J’ai surtout eu de la chance car mon mari a eu un arrêt de travail pour garde d’enfants, c’est donc lui qui a géré, la grande majorité du temps. Sinon je n’aurais pas pu continuer de travailler autant. L’enseignement à distance c’était très compliqué. Je travaillais tout le temps ! Au bout de deux semaines le travail s’est empiré, il a fallu faire comme on pouvait, développer des nouveaux outils, à l’aveugle. Ensuite il y a eu les évaluations, c’était l’horreur !

  • Connaissez-vous le terme de charge mentale ? Dans quelle mesure avez-vous ressenti son poids pendant cette période ?

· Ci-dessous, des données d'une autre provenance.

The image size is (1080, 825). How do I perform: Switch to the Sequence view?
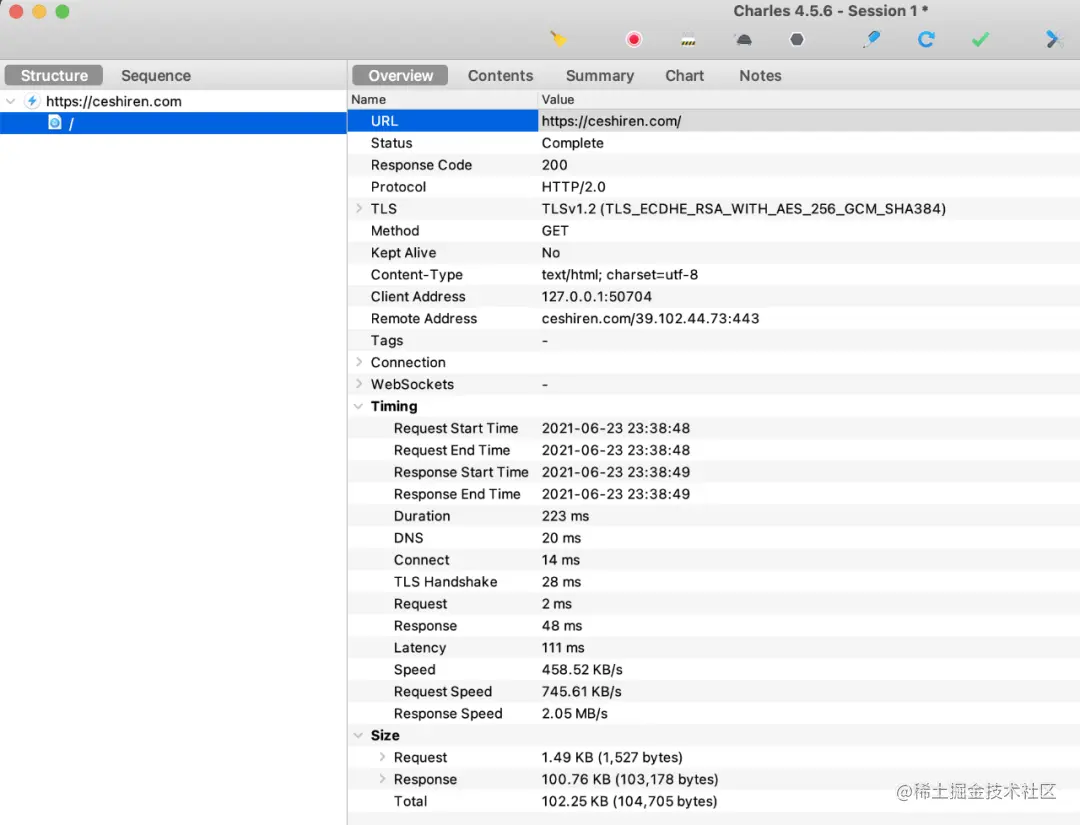(x=156, y=76)
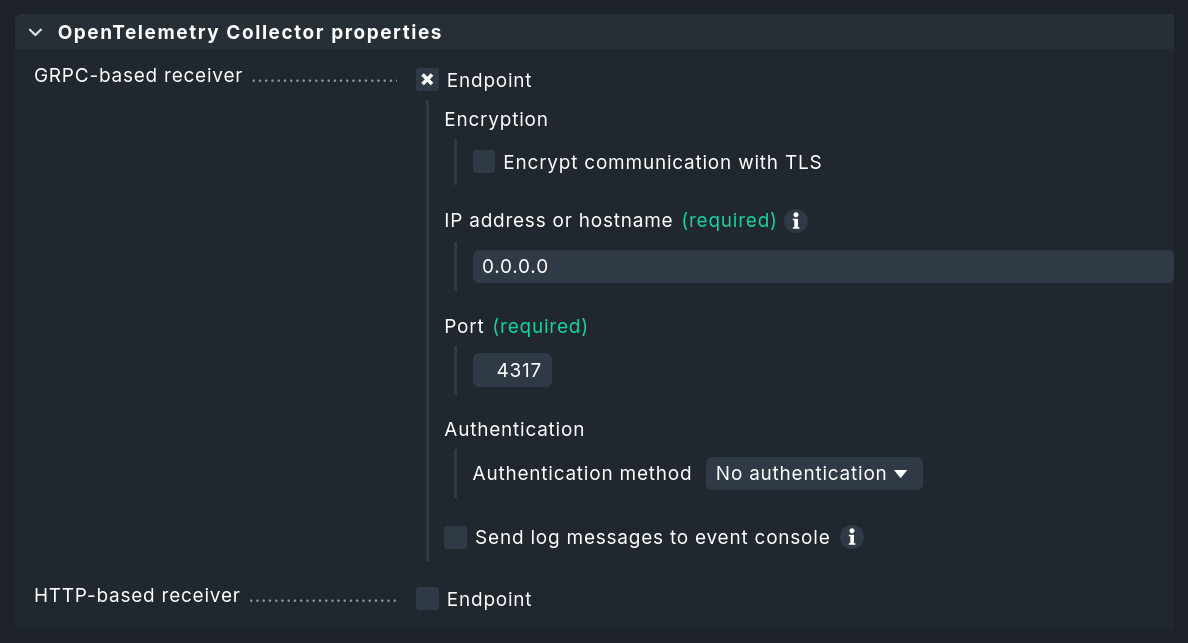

Comme mon mari ne travaillait pas, je me levais le matin pour travailler comme d’habitude. On a également essayé de garder un rythme pour les enfants. Je savais que le matin je devais m’occuper d’imprimer les devoirs pour l’école et les lancer sur des activités, et ensuite mon mari prenait le relais. Je faisais l’interface avec les enseignant.es, la continuité des activités musicales … Il ne fallait pas oublier, rien oublier. Je devais anticiper, garder le rythme. Mais, pour le coup je n’ai pas trop ressenti le poids de la charge mentale pendant le confinement mais surtout au déconfinement, à 100%.

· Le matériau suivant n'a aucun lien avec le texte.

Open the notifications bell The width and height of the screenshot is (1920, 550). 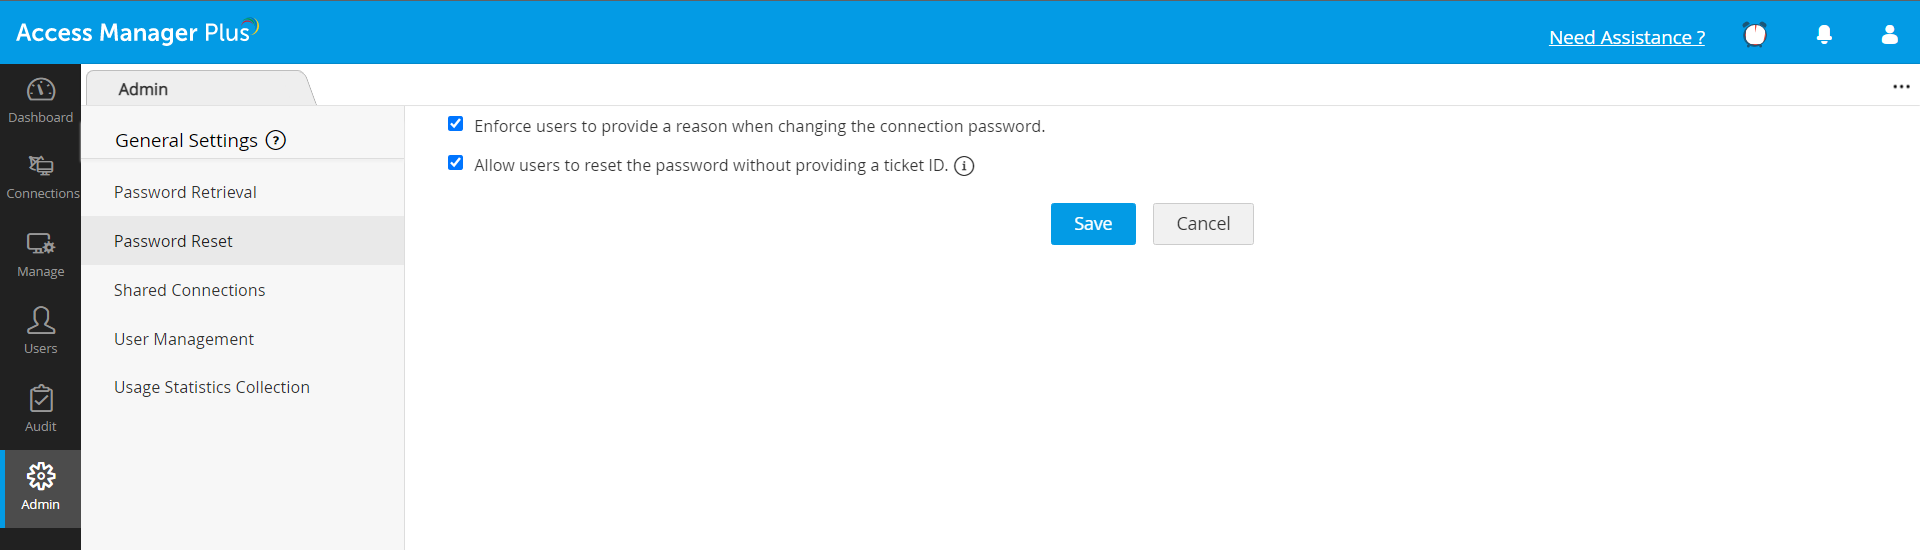pyautogui.click(x=1824, y=35)
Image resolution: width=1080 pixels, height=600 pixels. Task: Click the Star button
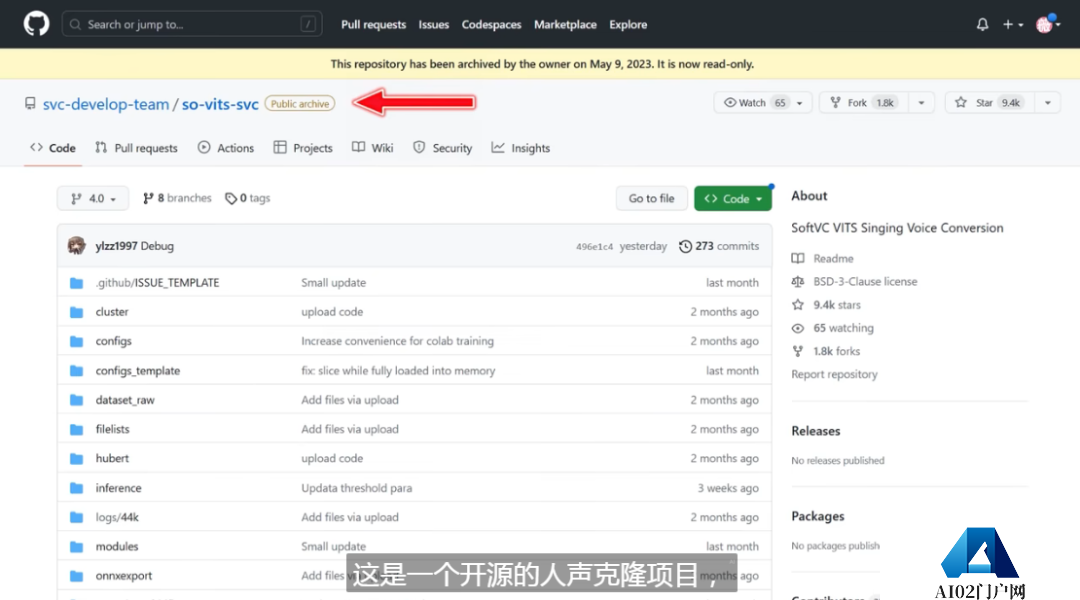point(986,102)
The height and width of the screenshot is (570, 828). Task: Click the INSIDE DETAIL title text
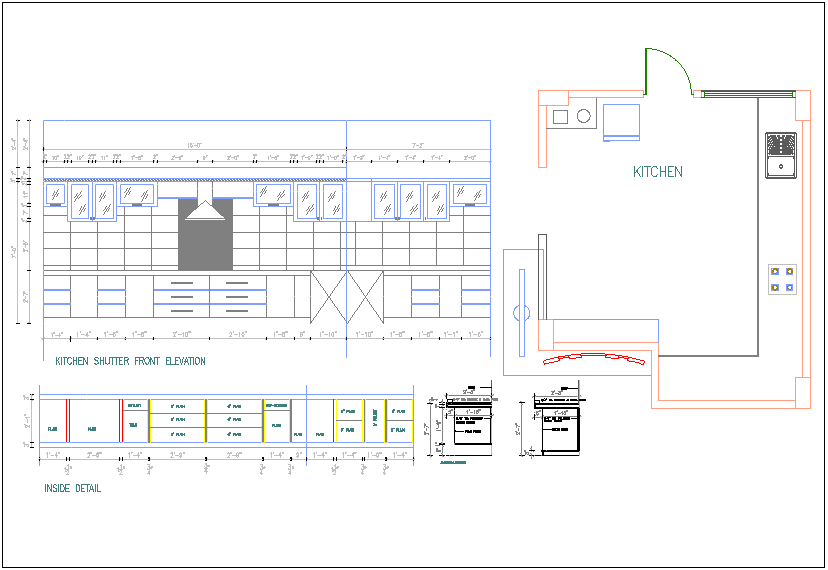[72, 489]
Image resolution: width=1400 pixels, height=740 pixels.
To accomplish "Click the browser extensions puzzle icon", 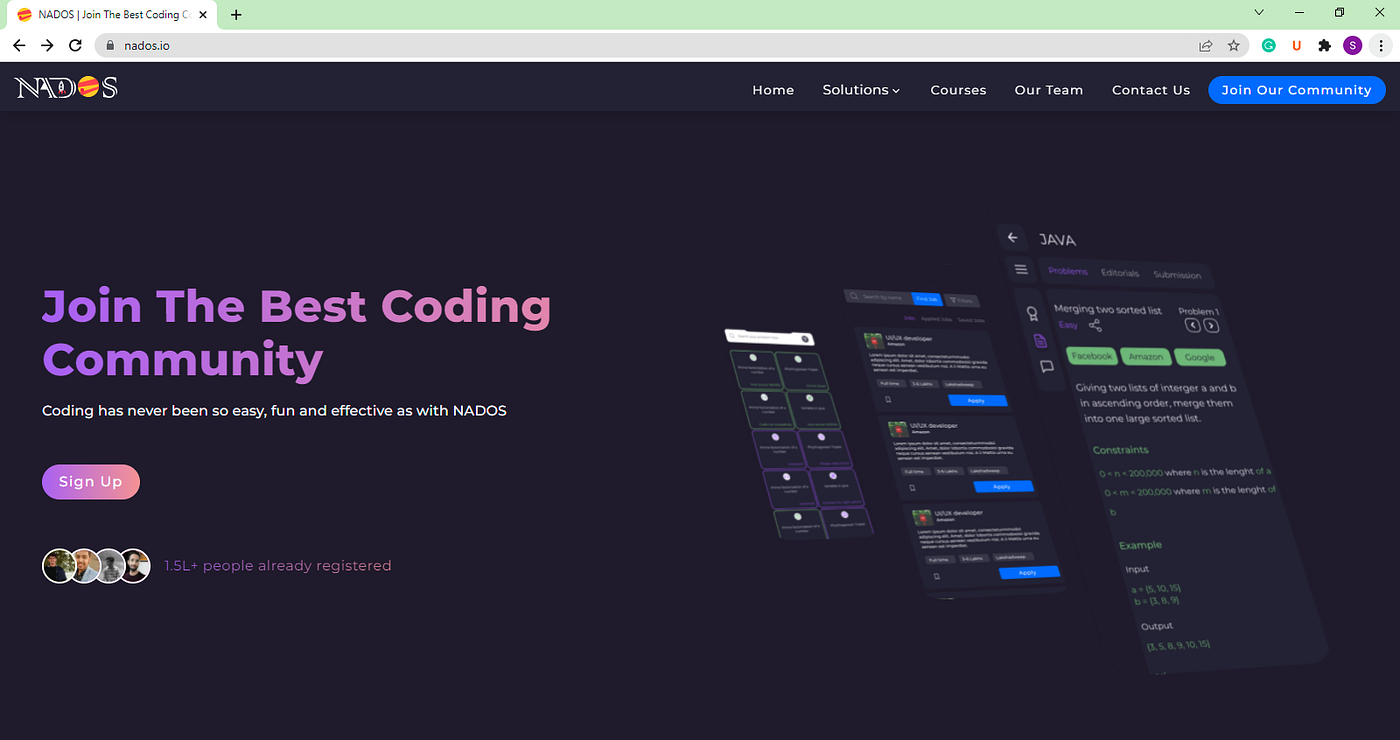I will (x=1324, y=45).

Avec le déconfinement mon mari a repris le travail, 3 jours par semaine, dans un premier temps, puis à temps plein et il a fallu remettre les enfants à l’école. Cependant, mes enfants ne mangeaient pas à la cantine et ils finissaient à 16h30, donc c’est moi qui était à la maison. Le deuxième problème c’est que le rythme changeait toutes les trois semaines, et je suis toute seule à organiser. C’est moi qui me suis occupée de la logistique et de l’organisation, mais avec le changement régulier c’est vraiment compliqué. Il m’était impossible d’anticiper pour me soulager.

  • Beaucoup de médias prônaient un retour à une forme d’intériorité et de lenteur, avez-vous pu prendre ce temps pour vous ? (lire, sport, prendre soin de soi)

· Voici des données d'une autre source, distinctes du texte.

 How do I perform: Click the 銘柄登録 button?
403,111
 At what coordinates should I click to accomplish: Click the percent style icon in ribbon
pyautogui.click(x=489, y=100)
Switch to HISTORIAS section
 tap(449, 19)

Oui, c’est pour ça que le confinement s’est globalement bien passé. On aime beaucoup les vieux films, donc on en a profité pour en regarder, j’ai aussi pu bouquiner. On a pu profiter des enfants. Le week-end, on avait des journées avec rien de prévu et c’est agréable de pouvoir décider au dernier moment de ce qu’on faisait.

Le confinement m’a permis de prendre du recul et de réfléchir à mon travail. Mon mari n’a pas du tout d’affecte dans son travail, ce qui fait qu’il a beaucoup de mal à comprendre pourquoi je travaille autant, alors que j’ai pas vraiment le choix. C’est bien de vivre pour vivre et non pour son boulot. C’était bien de prendre plus le temps.

  • Avez-vous ressenti une forme de culpabilité concernant votre gestion de cette crise ?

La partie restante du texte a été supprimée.